ASIF KHAN | 8 FEBRUARY, 2021
‘He Was My First Coach.’ Football Star Khalid Qayoom Mourns Father’s Passing
A footballer in his time, Abdul Qayoom was first to believe in his son’s abilities
The sky in Srinagar had grown dark. A curious young man with a light beard, probably in his early thirties, was ready to bid farewell to his passionately beloved sport. What had shot his way to success was now his most hated thing.
Sitting beside his father’s resting place in the numbing cold, he stirs up the memory of the past to see his father alive one more time in his imagination, saving him from a crowdbeating, as fans in the turbulent Polo Ground went spiralling out of control during a match.
Soon he is brought back by the flight of the pigeons eating corn scattered near his father’s grave. His great father passed away the day before, while he was stuck at the Delhi airport due to bad weather, following the I-league football matches.
“Daaida!” he was constantly calling his father by the name they were used to.
He tries hiding his tears behind his mask. His feet feel like concrete and his back as though put through a shredder, seated against a pillar by the iron fence of the graveyard. Surrounded by air despondent, his eyes remain glued to his father’s resting place.

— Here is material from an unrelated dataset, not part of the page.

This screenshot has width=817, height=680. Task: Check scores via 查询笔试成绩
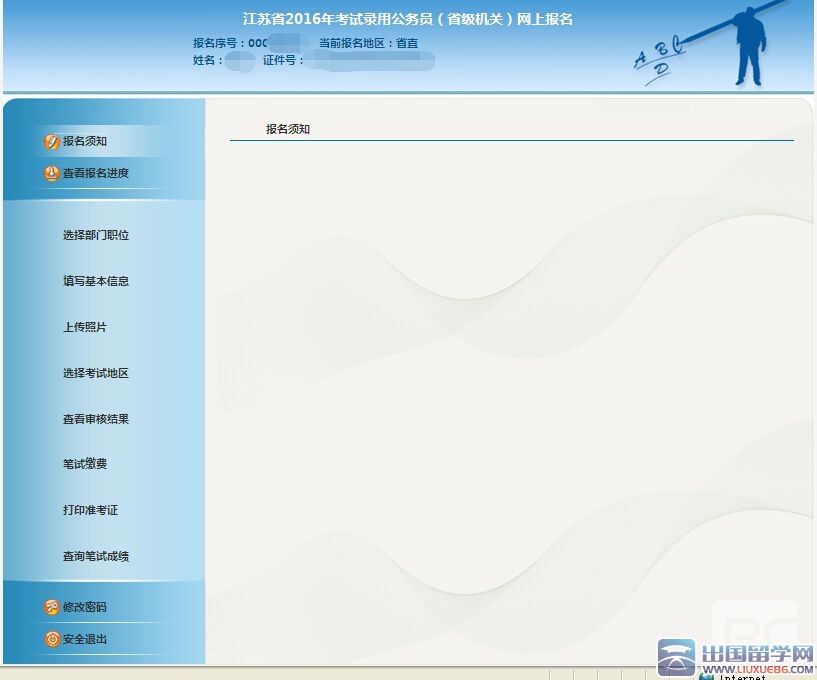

The snow had carpeted the entire graveyard except the grave, which was canopied by a movable iron shed to protect it from the snow. It suddenly became too much for him. Struggling to breathe, he threw away his mask, shivered, and asked his repeated question:
“Ba kemisu trovthass che, Daaida!?” In whose custody did you leave me, Dad!?
After all, his father had invested himself as an equal in his son’s dreams, striving to make them true.

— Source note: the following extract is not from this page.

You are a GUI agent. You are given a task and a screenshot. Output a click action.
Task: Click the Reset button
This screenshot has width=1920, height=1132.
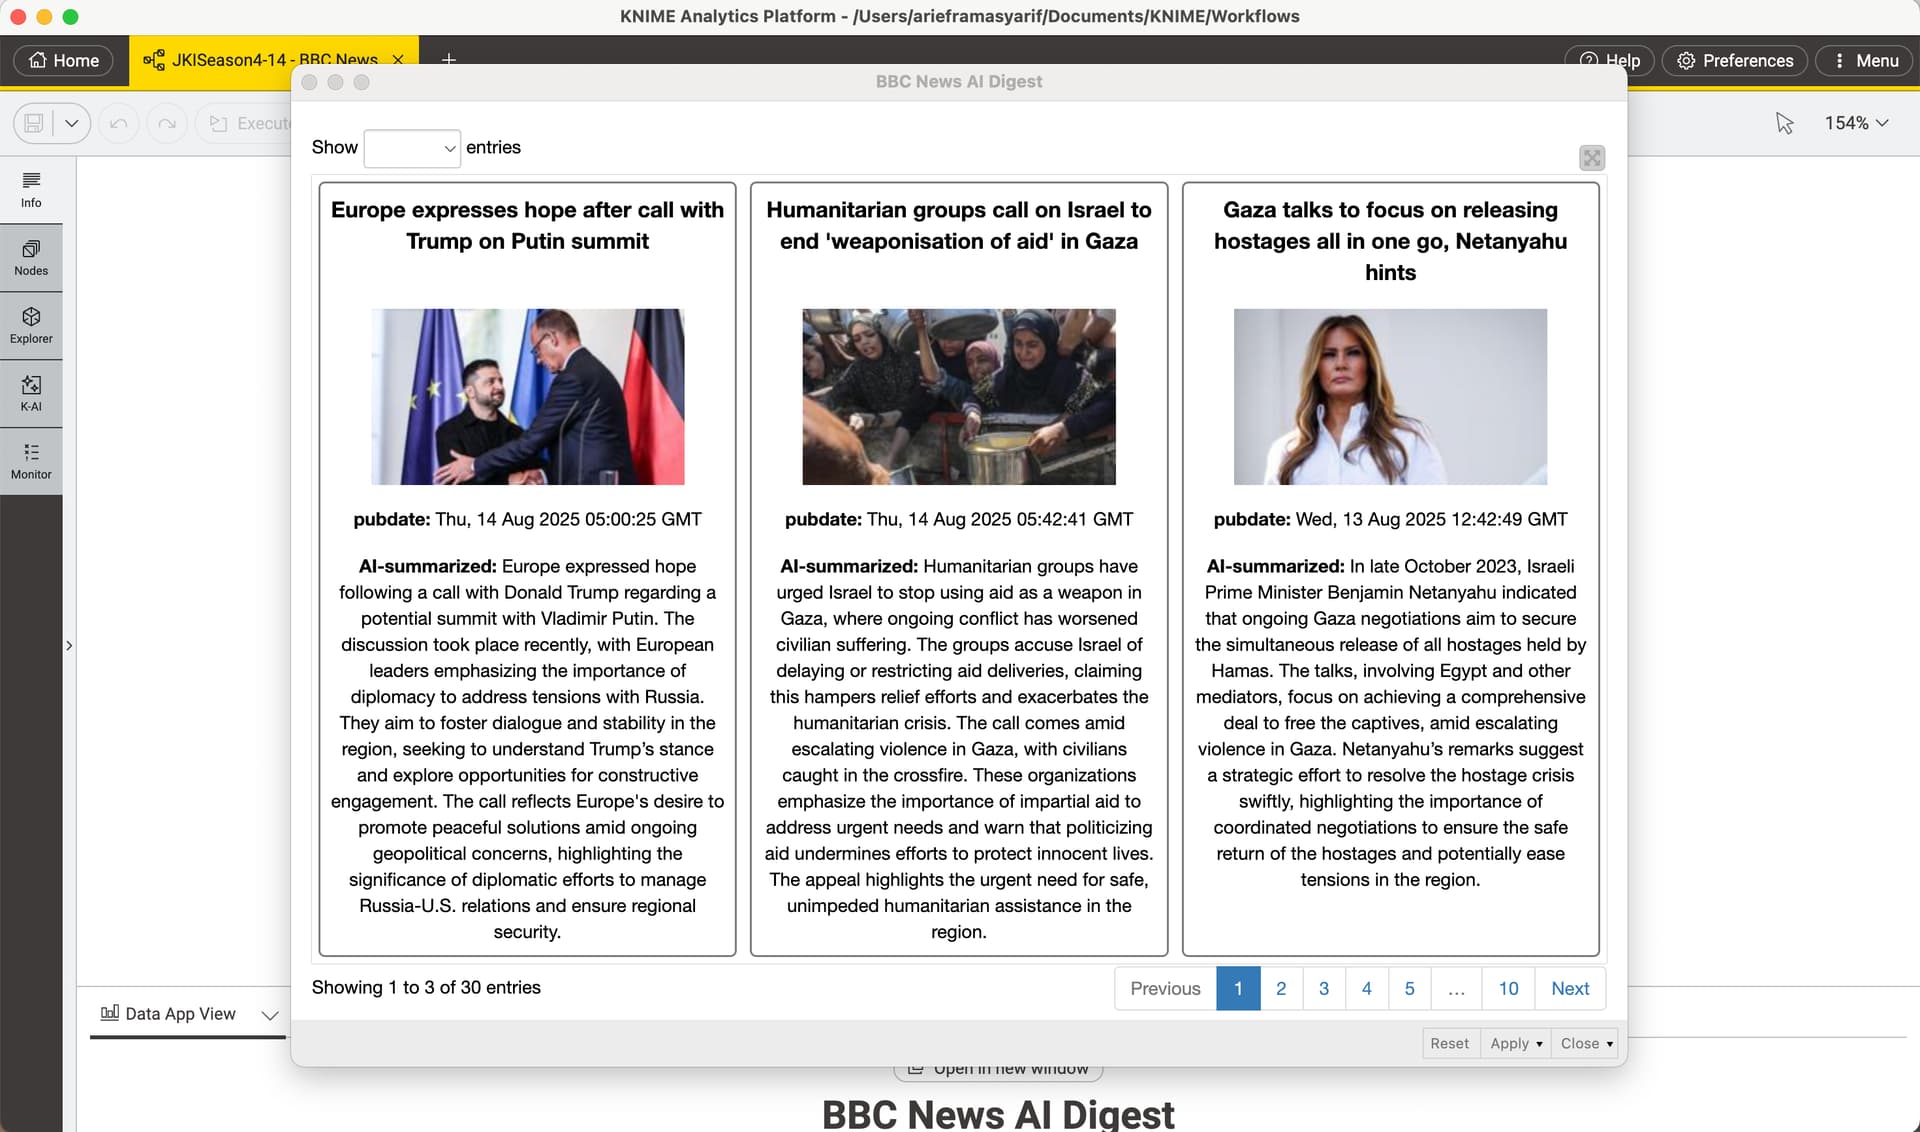point(1449,1043)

A celebrated footballer of Kashmir who has represented almost all the leading football clubs of the valley, Khalid Qayoom is one of the most influential and successful players in the modern-day football era of Kashmir.
The young midfielder dashed off the field midway when he heard the news. A blanket of sorrow was spread across their locality in the Old City of Srinagar. People, both men and women, rushed to Khalid’s home convulsed with sobs. They cried their eyes out at the funeral and were seen consoling each other.
“My heart sank when I heard about the unfortunate incident. He was a true gentleman and a pious person, always ready to help anyone,” says Altaf Ahmad, one of Khalid’s neighbours, with a deep sigh.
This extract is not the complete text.